Là encore Antoine n’est pas très bon : au lieu d’écouter, il essaie de convaincre à tout prix avec des arguments purement rationnels. “Si les idées n’ont pas fusé lors du brainstorming avec son équipe, c’est sans doute parce qu’il a présenté les contraintes techniques comme incontournables, ne laissant aucune place à l’expression d’autres demandes”, reprend le coach. Dans ce moment d’échanges comme dans sa discussion avec Audrey, il aurait gagné à plus d’empathie. “L’IE consiste à faire passer de manière consciente et maîtrisée les besoins des autres avant les siens, et de les comprendre, détaille Selim Saadi. Rien à voir avec la sympathie, cette forme de compréhension intellectuelle ou de connexion émotionnelle, avec laquelle elle est souvent confondue.”
>> A lire aussi – Recrutement : les compétences humaines sont-elles devenues plus importantes que les savoir-faire ?
En dialoguant vraiment avec Audrey, en passant à une attitude d’écoute active, Antoine aurait pu voir son inquiétude ou encore sa jalousie vis-à-vis de son collègue. Il aurait pu ainsi la réconforter et la valoriser sans même avoir à lui donner de conseil. Mieux, peut-être aurait-il même compris ce dont sa collaboratrice avait réellement besoin. D’une oreille attentive ? De reconnaissance ? Et peut-être pas d’un énième argumentaire technique…
L’IE se démontre mais ne s’affiche pas, rétorquent les experts. Comment faire ?
A l’instar du QE Pro développé par les Drs Christophe Haag et Lisa Bellinghausen ou de l’EQi 2.0, utilisé par le Centre de l’intelligence émotionnelle, il existe des tests pour mesurer son quotient émotionnel. Certains candidats n’hésitent pas à afficher leur score sur leur CV. Ce n’est pas la manière la plus subtile et la plus convaincante de vendre son intelligence émotionnelle. “On ne peut pas affirmer en être doté, elle doit être incarnée”, résume Caroline Guichet, responsable sourcing et expérience candidat chez Emergences RH. Pour la spécialiste, l’intelligence émotionnelle se manifeste surtout dans la capacité d’un candidat à faire vivre une bonne “expérience recruteur” à son interlocuteur, à installer avec lui une véritable relation. “Des échanges par mail ou par téléphone à l’entretien en one to one, chaque étape d’un recrutement donne beaucoup d’indices sur la manière dont une personne interagit avec l’autre.”
>> Ce que la crise va changer (ou pas) dans votre job : c’est la Une du dernier numéro de Management.

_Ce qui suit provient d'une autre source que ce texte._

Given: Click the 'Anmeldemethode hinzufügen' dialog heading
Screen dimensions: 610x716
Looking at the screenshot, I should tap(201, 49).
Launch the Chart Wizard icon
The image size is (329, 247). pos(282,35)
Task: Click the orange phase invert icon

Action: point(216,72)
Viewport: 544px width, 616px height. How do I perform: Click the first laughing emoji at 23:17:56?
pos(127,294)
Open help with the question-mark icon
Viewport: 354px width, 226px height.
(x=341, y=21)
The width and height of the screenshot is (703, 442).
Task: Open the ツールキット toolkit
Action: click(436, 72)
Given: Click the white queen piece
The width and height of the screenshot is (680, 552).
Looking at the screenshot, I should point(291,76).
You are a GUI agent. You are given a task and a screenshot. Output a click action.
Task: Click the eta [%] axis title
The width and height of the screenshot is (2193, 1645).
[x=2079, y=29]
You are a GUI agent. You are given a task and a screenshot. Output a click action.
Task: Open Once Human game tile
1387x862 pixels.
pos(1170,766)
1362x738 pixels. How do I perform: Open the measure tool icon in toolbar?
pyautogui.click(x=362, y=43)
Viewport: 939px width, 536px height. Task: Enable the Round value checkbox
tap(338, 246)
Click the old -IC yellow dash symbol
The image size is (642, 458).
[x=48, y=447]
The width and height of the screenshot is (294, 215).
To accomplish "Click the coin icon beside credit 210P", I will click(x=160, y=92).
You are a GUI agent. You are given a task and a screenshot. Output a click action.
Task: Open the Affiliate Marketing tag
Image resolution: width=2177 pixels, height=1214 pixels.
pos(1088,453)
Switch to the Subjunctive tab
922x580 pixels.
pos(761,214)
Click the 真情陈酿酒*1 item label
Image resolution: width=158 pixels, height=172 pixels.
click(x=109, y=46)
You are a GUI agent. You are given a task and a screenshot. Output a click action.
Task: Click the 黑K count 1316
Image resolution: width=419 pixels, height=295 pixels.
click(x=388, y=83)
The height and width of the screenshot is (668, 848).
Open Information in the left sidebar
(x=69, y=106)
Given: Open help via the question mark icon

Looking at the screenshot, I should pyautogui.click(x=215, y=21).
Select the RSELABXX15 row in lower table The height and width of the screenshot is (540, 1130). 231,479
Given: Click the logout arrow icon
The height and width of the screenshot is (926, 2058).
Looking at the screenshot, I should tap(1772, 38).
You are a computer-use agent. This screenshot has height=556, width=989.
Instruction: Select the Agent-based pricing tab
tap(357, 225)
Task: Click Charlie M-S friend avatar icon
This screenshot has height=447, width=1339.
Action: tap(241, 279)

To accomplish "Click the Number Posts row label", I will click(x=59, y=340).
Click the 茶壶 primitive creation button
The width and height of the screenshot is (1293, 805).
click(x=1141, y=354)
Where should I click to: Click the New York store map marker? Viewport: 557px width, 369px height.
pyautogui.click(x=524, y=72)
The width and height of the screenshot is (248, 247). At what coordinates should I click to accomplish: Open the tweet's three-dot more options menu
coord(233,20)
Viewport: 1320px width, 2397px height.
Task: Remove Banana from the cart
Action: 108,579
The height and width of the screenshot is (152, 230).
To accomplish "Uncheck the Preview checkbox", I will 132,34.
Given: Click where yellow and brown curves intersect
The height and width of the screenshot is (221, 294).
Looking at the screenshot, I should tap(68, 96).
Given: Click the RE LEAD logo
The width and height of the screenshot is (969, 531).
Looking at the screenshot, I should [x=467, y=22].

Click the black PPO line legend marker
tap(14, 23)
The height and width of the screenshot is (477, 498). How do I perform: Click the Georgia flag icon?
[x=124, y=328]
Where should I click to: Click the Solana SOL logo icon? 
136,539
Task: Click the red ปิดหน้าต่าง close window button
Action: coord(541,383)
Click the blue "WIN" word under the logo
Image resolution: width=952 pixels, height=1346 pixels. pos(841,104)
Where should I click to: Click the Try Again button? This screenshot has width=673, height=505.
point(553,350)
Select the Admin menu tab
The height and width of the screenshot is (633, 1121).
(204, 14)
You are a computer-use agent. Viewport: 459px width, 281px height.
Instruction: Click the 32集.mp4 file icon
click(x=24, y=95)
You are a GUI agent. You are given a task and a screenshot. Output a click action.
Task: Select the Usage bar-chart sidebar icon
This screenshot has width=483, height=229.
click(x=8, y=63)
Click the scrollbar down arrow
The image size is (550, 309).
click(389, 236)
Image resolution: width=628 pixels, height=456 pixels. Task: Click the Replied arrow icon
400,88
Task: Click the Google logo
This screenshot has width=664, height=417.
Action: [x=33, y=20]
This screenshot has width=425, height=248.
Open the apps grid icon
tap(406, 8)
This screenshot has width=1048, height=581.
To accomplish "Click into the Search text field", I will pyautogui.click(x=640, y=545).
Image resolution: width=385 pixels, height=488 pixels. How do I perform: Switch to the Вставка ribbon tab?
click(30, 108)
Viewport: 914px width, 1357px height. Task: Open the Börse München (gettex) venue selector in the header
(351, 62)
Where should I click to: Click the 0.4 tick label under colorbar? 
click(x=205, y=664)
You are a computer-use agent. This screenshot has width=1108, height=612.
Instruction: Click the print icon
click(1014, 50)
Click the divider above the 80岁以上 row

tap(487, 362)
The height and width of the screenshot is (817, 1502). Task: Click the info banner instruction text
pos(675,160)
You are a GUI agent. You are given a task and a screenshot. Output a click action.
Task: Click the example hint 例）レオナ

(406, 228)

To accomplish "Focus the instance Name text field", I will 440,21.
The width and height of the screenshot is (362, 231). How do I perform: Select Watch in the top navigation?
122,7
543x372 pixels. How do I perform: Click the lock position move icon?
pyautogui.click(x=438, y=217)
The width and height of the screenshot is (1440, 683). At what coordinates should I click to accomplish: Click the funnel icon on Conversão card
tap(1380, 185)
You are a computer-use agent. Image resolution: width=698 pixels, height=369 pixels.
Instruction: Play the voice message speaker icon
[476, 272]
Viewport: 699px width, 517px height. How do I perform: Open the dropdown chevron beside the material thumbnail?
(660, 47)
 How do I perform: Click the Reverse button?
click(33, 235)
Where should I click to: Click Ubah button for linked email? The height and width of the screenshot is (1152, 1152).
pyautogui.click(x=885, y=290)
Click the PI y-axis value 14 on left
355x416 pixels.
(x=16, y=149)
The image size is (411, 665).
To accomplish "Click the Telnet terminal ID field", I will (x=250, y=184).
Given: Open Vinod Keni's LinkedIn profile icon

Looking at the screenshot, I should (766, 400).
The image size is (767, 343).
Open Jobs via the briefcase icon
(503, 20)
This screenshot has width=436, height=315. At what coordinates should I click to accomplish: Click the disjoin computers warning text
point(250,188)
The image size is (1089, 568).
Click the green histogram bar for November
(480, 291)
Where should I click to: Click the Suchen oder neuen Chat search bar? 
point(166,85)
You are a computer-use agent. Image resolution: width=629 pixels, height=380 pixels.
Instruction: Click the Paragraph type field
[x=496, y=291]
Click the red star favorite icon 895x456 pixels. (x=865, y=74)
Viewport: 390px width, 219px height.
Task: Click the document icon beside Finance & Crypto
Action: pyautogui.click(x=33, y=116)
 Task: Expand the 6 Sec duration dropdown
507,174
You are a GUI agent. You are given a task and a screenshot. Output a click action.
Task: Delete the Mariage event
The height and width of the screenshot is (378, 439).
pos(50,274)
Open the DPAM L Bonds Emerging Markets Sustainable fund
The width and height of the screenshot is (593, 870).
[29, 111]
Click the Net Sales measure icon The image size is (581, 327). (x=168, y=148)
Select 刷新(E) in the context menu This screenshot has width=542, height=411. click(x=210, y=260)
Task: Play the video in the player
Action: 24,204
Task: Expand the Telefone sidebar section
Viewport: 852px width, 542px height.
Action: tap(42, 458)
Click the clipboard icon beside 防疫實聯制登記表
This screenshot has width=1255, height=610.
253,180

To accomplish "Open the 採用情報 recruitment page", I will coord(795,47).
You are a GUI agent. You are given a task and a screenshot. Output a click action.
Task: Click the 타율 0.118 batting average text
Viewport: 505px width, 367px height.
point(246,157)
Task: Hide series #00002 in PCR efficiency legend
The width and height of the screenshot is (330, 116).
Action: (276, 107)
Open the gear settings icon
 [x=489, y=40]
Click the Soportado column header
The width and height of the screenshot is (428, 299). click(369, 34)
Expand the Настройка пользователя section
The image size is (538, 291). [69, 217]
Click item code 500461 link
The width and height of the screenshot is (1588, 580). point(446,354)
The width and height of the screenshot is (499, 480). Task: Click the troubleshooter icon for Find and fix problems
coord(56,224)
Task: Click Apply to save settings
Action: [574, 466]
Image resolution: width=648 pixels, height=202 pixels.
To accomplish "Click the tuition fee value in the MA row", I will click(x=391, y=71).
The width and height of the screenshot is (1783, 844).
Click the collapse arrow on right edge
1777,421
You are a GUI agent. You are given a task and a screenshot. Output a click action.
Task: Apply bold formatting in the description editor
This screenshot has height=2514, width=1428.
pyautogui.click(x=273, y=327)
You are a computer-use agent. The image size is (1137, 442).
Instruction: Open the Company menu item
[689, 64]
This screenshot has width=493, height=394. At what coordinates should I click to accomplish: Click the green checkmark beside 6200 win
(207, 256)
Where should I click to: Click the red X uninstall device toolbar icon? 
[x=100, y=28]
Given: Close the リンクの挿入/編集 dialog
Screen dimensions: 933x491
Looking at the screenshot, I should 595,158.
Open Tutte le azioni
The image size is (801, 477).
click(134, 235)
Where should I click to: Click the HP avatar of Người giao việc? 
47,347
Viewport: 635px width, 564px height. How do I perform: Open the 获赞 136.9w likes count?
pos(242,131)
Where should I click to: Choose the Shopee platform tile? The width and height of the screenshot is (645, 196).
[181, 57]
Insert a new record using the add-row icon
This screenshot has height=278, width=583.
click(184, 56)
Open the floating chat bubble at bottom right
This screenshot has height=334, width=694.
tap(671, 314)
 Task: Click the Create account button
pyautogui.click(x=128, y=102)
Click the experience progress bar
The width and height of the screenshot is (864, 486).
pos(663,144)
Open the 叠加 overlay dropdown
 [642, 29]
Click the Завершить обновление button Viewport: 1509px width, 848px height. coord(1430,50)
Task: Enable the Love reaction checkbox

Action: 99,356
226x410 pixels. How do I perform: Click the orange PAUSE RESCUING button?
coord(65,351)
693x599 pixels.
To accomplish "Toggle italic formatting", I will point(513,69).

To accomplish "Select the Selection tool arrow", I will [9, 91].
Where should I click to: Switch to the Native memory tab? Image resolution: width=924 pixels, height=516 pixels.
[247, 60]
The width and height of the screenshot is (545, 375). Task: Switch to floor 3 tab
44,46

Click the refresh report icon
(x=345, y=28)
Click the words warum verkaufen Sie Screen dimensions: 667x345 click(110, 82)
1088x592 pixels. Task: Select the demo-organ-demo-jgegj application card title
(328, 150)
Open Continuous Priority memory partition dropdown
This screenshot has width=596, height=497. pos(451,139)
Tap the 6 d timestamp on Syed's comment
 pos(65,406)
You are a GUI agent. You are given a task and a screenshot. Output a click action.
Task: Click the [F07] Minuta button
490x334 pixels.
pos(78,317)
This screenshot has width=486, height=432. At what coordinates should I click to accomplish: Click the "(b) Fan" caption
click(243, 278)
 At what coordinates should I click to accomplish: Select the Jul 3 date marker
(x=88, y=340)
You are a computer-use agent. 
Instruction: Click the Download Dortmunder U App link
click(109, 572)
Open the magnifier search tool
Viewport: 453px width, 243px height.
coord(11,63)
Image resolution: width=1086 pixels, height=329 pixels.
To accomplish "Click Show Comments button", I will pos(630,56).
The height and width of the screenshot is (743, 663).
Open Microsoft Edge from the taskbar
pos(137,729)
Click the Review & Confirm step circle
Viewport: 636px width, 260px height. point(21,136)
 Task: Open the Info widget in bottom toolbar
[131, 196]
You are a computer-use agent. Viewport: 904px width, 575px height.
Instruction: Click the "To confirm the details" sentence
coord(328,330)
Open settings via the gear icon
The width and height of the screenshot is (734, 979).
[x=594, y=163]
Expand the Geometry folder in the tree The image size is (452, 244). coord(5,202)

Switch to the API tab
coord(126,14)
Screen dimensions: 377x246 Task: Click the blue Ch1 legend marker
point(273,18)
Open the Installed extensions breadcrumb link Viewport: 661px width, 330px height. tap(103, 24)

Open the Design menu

Accédez en quelques secondes à ce dossier en vous abonnant, à partir de 2,50 euros par mois, sur la boutique en ligne Prismashop
Lors d’un entretien, l’intelligence émotionnelle se démontre par le fait de répondre aux questions posées avec le degré de détails attendu par son interlocuteur et en s’adaptant à son rythme. Elle s’exprime aussi dans le fait de l’interroger sincèrement et directement sur l’entreprise ou le poste, plutôt que de poser des questions convenues. Il est également possible d’illustrer cette soft skill à l’aide d’exemples en racontant des anecdotes et situations dans lesquelles on en a fait preuve. Enfin, un bon QE permet normalement de gérer l’expression de son stress : trop fort, il peut paralyser, pas assez, le candidat semblera arrogant.